Records from a pointing dataset →
----------------------------------------
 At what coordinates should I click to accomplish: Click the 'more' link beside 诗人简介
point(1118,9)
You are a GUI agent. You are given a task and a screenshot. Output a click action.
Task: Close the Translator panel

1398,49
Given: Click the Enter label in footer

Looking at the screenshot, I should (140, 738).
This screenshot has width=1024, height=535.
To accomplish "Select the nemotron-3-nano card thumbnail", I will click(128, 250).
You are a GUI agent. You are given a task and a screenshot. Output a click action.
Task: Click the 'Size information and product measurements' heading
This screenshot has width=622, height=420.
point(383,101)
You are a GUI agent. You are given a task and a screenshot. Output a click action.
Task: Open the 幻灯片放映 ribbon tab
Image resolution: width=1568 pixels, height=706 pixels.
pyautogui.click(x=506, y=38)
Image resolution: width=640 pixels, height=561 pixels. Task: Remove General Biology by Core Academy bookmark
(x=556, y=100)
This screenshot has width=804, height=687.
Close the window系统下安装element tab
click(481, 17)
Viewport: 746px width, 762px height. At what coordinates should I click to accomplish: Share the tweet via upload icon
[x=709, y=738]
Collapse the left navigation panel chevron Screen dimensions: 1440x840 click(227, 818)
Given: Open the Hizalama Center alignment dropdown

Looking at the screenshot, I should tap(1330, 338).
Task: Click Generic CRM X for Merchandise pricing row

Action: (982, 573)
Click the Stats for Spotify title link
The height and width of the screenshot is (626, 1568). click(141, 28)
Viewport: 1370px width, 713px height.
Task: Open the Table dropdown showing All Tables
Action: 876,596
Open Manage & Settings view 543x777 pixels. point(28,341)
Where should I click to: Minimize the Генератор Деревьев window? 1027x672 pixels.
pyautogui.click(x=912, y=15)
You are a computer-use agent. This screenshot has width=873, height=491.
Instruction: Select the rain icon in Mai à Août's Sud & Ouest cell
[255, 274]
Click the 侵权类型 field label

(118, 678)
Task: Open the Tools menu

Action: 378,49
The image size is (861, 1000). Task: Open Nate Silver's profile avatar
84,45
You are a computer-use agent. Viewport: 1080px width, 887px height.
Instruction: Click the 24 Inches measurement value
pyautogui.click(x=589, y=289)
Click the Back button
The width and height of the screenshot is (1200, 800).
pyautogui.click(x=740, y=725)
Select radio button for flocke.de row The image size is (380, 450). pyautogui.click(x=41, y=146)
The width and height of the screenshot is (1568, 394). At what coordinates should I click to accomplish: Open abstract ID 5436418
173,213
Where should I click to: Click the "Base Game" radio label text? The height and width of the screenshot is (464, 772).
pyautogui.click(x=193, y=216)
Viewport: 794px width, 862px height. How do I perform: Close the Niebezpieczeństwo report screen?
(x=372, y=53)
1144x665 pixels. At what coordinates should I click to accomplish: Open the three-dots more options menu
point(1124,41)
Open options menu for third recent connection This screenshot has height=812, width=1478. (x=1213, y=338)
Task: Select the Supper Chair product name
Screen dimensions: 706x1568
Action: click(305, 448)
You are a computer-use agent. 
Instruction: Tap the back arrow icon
----------------------------------------
TASK OBJECTIVE → Rewrite the material above as a two-column Markdown table headed Row and Line, numbering each nonblank line in order and omitting the blank lines.

THE RESPONSE →
| Row | Line |
|---|---|
| 1 |  At what coordinates should I click to accomplish: Click the 'more' link beside 诗人简介 |
| 2 | point(1118,9) |
| 3 | You are a GUI agent. You are given a task and a screenshot. Output a click action. |
| 4 | Task: Close the Translator panel |
| 5 | 1398,49 |
| 6 | Given: Click the Enter label in footer |
| 7 | Looking at the screenshot, I should (140, 738). |
| 8 | This screenshot has width=1024, height=535. |
| 9 | To accomplish "Select the nemotron-3-nano card thumbnail", I will click(128, 250). |
| 10 | You are a GUI agent. You are given a task and a screenshot. Output a click action. |
| 11 | Task: Click the 'Size information and product measurements' heading |
| 12 | This screenshot has width=622, height=420. |
| 13 | point(383,101) |
| 14 | You are a GUI agent. You are given a task and a screenshot. Output a click action. |
| 15 | Task: Open the 幻灯片放映 ribbon tab |
| 16 | Image resolution: width=1568 pixels, height=706 pixels. |
| 17 | pyautogui.click(x=506, y=38) |
| 18 | Image resolution: width=640 pixels, height=561 pixels. Task: Remove General Biology by Core Academy bookmark |
| 19 | (x=556, y=100) |
| 20 | This screenshot has width=804, height=687. |
| 21 | Close the window系统下安装element tab |
| 22 | click(481, 17) |
| 23 | Viewport: 746px width, 762px height. At what coordinates should I click to accomplish: Share the tweet via upload icon |
| 24 | [x=709, y=738] |
| 25 | Collapse the left navigation panel chevron Screen dimensions: 1440x840 click(227, 818) |
| 26 | Given: Open the Hizalama Center alignment dropdown |
| 27 | Looking at the screenshot, I should tap(1330, 338). |
| 28 | Task: Click Generic CRM X for Merchandise pricing row |
| 29 | Action: (982, 573) |
| 30 | Click the Stats for Spotify title link |
| 31 | The height and width of the screenshot is (626, 1568). click(141, 28) |
| 32 | Viewport: 1370px width, 713px height. |
| 33 | Task: Open the Table dropdown showing All Tables |
| 34 | Action: 876,596 |
| 35 | Open Manage & Settings view 543x777 pixels. point(28,341) |
| 36 | Where should I click to: Minimize the Генератор Деревьев window? 1027x672 pixels. |
| 37 | pyautogui.click(x=912, y=15) |
| 38 | You are a computer-use agent. This screenshot has width=873, height=491. |
| 39 | Instruction: Select the rain icon in Mai à Août's Sud & Ouest cell |
| 40 | [255, 274] |
| 41 | Click the 侵权类型 field label |
| 42 | (118, 678) |
| 43 | Task: Open the Tools menu |
| 44 | Action: 378,49 |
| 45 | The image size is (861, 1000). Task: Open Nate Silver's profile avatar |
| 46 | 84,45 |
| 47 | You are a computer-use agent. Viewport: 1080px width, 887px height. |
| 48 | Instruction: Click the 24 Inches measurement value |
| 49 | pyautogui.click(x=589, y=289) |
| 50 | Click the Back button |
| 51 | The width and height of the screenshot is (1200, 800). |
| 52 | pyautogui.click(x=740, y=725) |
| 53 | Select radio button for flocke.de row The image size is (380, 450). pyautogui.click(x=41, y=146) |
| 54 | The width and height of the screenshot is (1568, 394). At what coordinates should I click to accomplish: Open abstract ID 5436418 |
| 55 | 173,213 |
| 56 | Where should I click to: Click the "Base Game" radio label text? The height and width of the screenshot is (464, 772). |
| 57 | pyautogui.click(x=193, y=216) |
| 58 | Viewport: 794px width, 862px height. How do I perform: Close the Niebezpieczeństwo report screen? |
| 59 | (x=372, y=53) |
| 60 | 1144x665 pixels. At what coordinates should I click to accomplish: Open the three-dots more options menu |
| 61 | point(1124,41) |
| 62 | Open options menu for third recent connection This screenshot has height=812, width=1478. (x=1213, y=338) |
| 63 | Task: Select the Supper Chair product name |
| 64 | Screen dimensions: 706x1568 |
| 65 | Action: click(305, 448) |
| 66 | You are a computer-use agent.  |
| 67 | Instruction: Tap the back arrow icon |